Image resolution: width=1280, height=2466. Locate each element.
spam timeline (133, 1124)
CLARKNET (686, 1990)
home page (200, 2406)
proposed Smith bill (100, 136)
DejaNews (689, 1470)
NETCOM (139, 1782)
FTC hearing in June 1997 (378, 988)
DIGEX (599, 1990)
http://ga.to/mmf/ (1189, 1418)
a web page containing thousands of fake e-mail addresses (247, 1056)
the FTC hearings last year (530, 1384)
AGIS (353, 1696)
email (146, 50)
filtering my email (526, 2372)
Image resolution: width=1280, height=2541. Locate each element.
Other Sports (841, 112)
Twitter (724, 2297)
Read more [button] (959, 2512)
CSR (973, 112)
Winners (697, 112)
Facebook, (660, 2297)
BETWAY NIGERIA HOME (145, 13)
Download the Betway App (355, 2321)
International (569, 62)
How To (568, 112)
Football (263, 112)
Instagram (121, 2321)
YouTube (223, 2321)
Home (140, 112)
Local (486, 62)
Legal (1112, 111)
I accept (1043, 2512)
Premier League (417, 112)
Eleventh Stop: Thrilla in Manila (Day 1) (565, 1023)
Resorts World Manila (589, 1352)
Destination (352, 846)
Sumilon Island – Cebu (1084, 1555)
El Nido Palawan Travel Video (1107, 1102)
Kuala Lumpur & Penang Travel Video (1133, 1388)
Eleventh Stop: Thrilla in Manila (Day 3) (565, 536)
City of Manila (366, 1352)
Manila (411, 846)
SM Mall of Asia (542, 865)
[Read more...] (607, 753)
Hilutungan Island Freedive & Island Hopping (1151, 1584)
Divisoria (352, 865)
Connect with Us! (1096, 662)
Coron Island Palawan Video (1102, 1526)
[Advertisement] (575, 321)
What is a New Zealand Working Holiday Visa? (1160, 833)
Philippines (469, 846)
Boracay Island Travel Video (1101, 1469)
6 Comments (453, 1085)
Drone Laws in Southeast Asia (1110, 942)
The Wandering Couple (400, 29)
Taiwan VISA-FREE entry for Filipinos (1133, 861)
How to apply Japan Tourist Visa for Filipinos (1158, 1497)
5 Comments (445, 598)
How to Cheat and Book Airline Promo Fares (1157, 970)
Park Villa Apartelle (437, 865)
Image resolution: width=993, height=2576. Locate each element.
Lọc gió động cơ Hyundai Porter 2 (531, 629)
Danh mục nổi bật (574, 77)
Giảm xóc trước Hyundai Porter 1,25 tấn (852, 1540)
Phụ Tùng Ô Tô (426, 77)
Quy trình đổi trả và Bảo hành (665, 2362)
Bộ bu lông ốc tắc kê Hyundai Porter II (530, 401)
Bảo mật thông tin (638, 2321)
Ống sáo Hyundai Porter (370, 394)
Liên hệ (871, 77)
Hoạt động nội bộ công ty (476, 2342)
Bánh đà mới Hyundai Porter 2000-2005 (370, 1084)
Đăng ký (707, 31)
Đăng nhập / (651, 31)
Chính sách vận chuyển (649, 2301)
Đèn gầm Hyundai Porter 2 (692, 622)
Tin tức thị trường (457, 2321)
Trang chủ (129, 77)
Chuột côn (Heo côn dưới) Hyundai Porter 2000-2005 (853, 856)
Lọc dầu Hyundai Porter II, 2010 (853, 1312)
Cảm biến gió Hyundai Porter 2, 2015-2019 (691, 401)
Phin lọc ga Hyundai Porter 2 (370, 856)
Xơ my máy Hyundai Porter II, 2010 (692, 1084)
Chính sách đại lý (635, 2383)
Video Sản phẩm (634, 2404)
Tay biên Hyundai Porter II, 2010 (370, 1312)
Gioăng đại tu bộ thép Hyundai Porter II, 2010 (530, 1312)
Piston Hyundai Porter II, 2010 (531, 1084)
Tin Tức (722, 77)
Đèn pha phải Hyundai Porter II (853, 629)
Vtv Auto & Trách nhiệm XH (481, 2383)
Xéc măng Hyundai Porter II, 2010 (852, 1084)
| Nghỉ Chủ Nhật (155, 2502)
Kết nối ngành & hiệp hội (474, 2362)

■ What is required
Write out every line of the records above, word for word and in the same order.

■ Response below
Image resolution: width=1280, height=2466. Locate each element.
spam timeline (133, 1124)
CLARKNET (686, 1990)
home page (200, 2406)
proposed Smith bill (100, 136)
DejaNews (689, 1470)
NETCOM (139, 1782)
FTC hearing in June 1997 (378, 988)
DIGEX (599, 1990)
http://ga.to/mmf/ (1189, 1418)
a web page containing thousands of fake e-mail addresses (247, 1056)
the FTC hearings last year (530, 1384)
AGIS (353, 1696)
email (146, 50)
filtering my email (526, 2372)
Image resolution: width=1280, height=2541. Locate each element.
Other Sports (841, 112)
Twitter (724, 2297)
Read more [button] (959, 2512)
CSR (973, 112)
Winners (697, 112)
Facebook, (660, 2297)
BETWAY NIGERIA HOME (145, 13)
Download the Betway App (355, 2321)
International (569, 62)
How To (568, 112)
Football (263, 112)
Instagram (121, 2321)
YouTube (223, 2321)
Home (140, 112)
Local (486, 62)
Legal (1112, 111)
I accept (1043, 2512)
Premier League (417, 112)
Eleventh Stop: Thrilla in Manila (Day 1) (565, 1023)
Resorts World Manila (589, 1352)
Destination (352, 846)
Sumilon Island – Cebu (1084, 1555)
El Nido Palawan Travel Video (1107, 1102)
Kuala Lumpur & Penang Travel Video (1133, 1388)
Eleventh Stop: Thrilla in Manila (Day 3) (565, 536)
City of Manila (366, 1352)
Manila (411, 846)
SM Mall of Asia (542, 865)
[Read more...] (607, 753)
Hilutungan Island Freedive & Island Hopping (1151, 1584)
Divisoria (352, 865)
Connect with Us! (1096, 662)
Coron Island Palawan Video (1102, 1526)
[Advertisement] (575, 321)
What is a New Zealand Working Holiday Visa? (1160, 833)
Philippines (469, 846)
Boracay Island Travel Video (1101, 1469)
6 Comments (453, 1085)
Drone Laws in Southeast Asia (1110, 942)
The Wandering Couple (400, 29)
Taiwan VISA-FREE entry for Filipinos (1133, 861)
How to apply Japan Tourist Visa for Filipinos (1158, 1497)
5 Comments (445, 598)
How to Cheat and Book Airline Promo Fares (1157, 970)
Park Villa Apartelle (437, 865)
Image resolution: width=993, height=2576. Locate each element.
Lọc gió động cơ Hyundai Porter 2 (531, 629)
Danh mục nổi bật (574, 77)
Giảm xóc trước Hyundai Porter 1,25 tấn (852, 1540)
Phụ Tùng Ô Tô (426, 77)
Quy trình đổi trả và Bảo hành (665, 2362)
Bộ bu lông ốc tắc kê Hyundai Porter II (530, 401)
Bảo mật thông tin (638, 2321)
Ống sáo Hyundai Porter (370, 394)
Liên hệ (871, 77)
Hoạt động nội bộ công ty (476, 2342)
Bánh đà mới Hyundai Porter 2000-2005 (370, 1084)
Đăng ký (707, 31)
Đăng nhập / (651, 31)
Chính sách vận chuyển (649, 2301)
Đèn gầm Hyundai Porter 2 (692, 622)
Tin tức thị trường (457, 2321)
Trang chủ (129, 77)
Chuột côn (Heo côn dưới) Hyundai Porter 2000-2005 (853, 856)
Lọc dầu Hyundai Porter II, 2010 (853, 1312)
Cảm biến gió Hyundai Porter 2, 2015-2019 (691, 401)
Phin lọc ga Hyundai Porter 2 (370, 856)
Xơ my máy Hyundai Porter II, 2010 (692, 1084)
Chính sách đại lý (635, 2383)
Video Sản phẩm (634, 2404)
Tay biên Hyundai Porter II, 2010 (370, 1312)
Gioăng đại tu bộ thép Hyundai Porter II, 2010 (530, 1312)
Piston Hyundai Porter II, 2010 (531, 1084)
Tin Tức (722, 77)
Đèn pha phải Hyundai Porter II (853, 629)
Vtv Auto & Trách nhiệm XH (481, 2383)
Xéc măng Hyundai Porter II, 2010 (852, 1084)
| Nghỉ Chủ Nhật (155, 2502)
Kết nối ngành & hiệp hội (474, 2362)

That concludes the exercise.